(Dataset entries)
--------------------------------
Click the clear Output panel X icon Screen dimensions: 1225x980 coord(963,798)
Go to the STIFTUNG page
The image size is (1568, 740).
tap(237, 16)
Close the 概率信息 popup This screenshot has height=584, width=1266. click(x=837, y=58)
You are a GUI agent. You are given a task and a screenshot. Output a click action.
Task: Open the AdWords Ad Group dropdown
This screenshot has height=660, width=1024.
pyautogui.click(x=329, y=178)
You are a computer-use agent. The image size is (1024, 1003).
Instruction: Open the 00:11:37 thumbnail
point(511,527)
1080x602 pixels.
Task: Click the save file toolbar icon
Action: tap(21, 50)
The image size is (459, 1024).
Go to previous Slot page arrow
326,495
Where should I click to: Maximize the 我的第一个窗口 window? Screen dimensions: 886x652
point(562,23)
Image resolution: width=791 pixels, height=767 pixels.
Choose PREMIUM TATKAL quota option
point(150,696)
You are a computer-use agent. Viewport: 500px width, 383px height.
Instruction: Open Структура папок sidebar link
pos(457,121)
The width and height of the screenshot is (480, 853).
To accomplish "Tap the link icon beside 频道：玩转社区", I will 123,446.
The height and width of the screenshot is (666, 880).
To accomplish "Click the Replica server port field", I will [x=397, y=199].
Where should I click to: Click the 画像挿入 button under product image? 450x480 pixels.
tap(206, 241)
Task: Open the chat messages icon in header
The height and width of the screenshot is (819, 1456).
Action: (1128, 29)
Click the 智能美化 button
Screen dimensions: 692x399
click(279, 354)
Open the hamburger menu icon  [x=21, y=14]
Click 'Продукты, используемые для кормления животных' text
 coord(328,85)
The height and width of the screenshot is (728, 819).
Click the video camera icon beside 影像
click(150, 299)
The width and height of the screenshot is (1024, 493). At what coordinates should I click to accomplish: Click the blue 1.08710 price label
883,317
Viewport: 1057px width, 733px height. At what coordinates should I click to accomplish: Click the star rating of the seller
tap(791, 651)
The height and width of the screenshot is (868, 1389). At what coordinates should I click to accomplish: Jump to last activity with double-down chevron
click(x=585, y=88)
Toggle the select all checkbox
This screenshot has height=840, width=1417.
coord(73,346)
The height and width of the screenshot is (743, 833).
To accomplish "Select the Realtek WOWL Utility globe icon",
--------------------------------
#### WHAT THE TASK REQUIRES:
Locate each line of the records that contains the string "size", treating uppercase and lowercase letters as different, and copy those lines.

#### RESPONSE:
The image size is (1568, 740).
You are a computer-use agent. The image size is (1024, 1003).
The image size is (459, 1024).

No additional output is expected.